In his short story ‘The Great Automatic Grammatizator‘ (1953), Roald Dahl imagined a computer that can write stories better than humans can.
The computer ends up writing “over half of all the novels and stories published in the English language.” The remaining human writers struggle to make a living…
It’s estimated that the machine translation market size will be worth USD $7.5 billion by 2030.
Does this growth represent the impending arrival of ‘great automatic grammatizors’ in the translation industry? Or will human translation continue to dominate the industry?
Let’s take a look at this question in more depth…
Who are human translators?
Translators have worked on governmental, religious, and literary projects since ancient times.
Traditionally, documents were translated from scratch or based on earlier versions by individuals or teams.

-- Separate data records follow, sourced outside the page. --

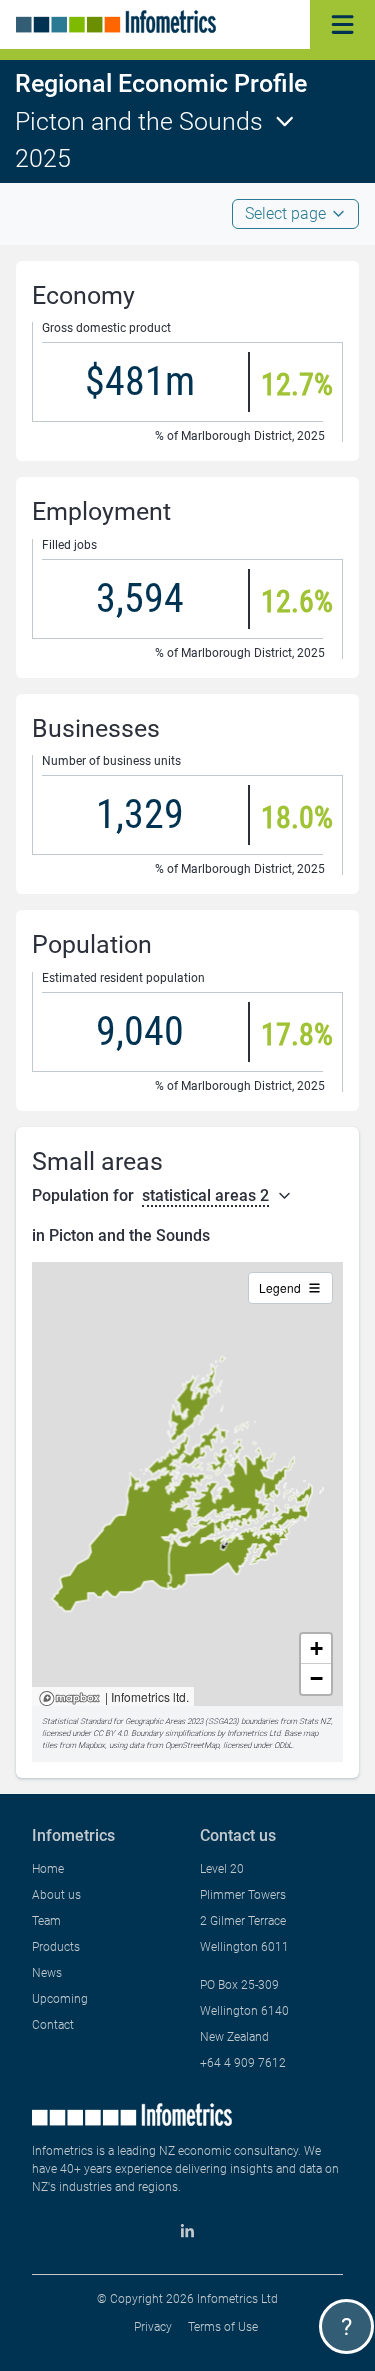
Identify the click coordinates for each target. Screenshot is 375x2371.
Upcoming (60, 1999)
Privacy (153, 2327)
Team (46, 1921)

For example, 6 groups making up a total of 47 academics and clergymen translated the King James Bible, published in 1611.
In recent history, commerce has been the field where most translators have found work. Commercial and other types of globalization have in turn led to an increasing number of capable linguists, as well as a large and varied market for their skills, too.

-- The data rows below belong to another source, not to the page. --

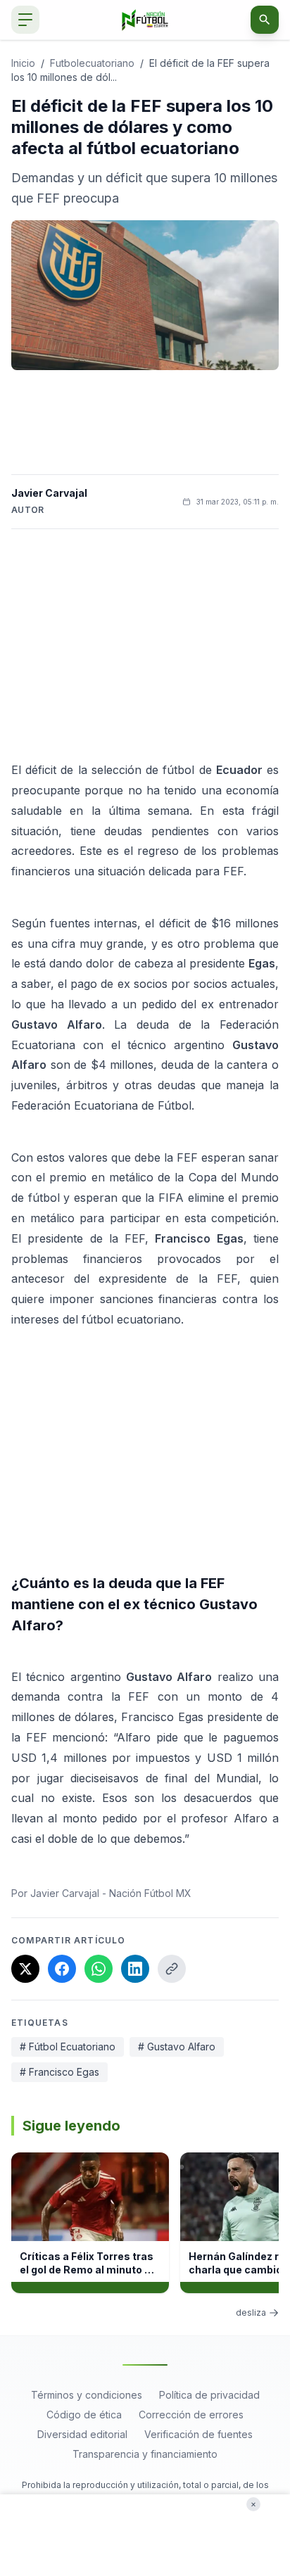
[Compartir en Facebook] (62, 1969)
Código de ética (84, 2414)
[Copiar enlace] (172, 1969)
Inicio (23, 63)
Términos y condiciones (86, 2395)
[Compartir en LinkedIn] (135, 1969)
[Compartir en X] (25, 1969)
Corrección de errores (191, 2414)
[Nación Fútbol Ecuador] (145, 20)
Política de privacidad (209, 2395)
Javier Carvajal (49, 493)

Education has increased translators’ abilities further. Universities around the world now have translation studies courses and other professional bodies offer linguistic training and certification.
How does human translation work?
Nowadays, the translation process has been improved by general quality assurance processes and best practices, as well as computers and specialist translation technology.
Many translators work as freelancers or employees of translation companies or language service providers (translation companies that also provide other language services).
They generally work in an office or remotely on projects overseen by translation project managers and aided by translation software, proofreaders, desktop publishing (DTP) specialists, and other language service workers.
They are also increasingly engaged in localization (adapting translation for different cultures) and transcreation (creative translating/copywriting also aimed at adapting to different markets) work, too.
What is machine translation?
Machine translation (sometimes referred to as MT) is a name for software systems used to translate text between languages.
It is a complex and fast-evolving field with a history dating back to the 1950s. At present, there are many different models for it. These include:
- Example-based machine translation uses machine learning on parallel texts in two languages to build its capabilities
- Hybrid machine translation uses two or more MT systems within an overriding translation process framework
- Neural machine translation (NMT) uses neural networks(computer systems designed to mimic brains) to predict sentence outcomes
- Rule-based machine translation uses the input of linguistic rulesets
- Statistical machine translation uses large bodies of bilingual texts (such as law books) to build models about the most likely translation
In the translation industry today, the consensus is that neural machine translation has the most potential for growth.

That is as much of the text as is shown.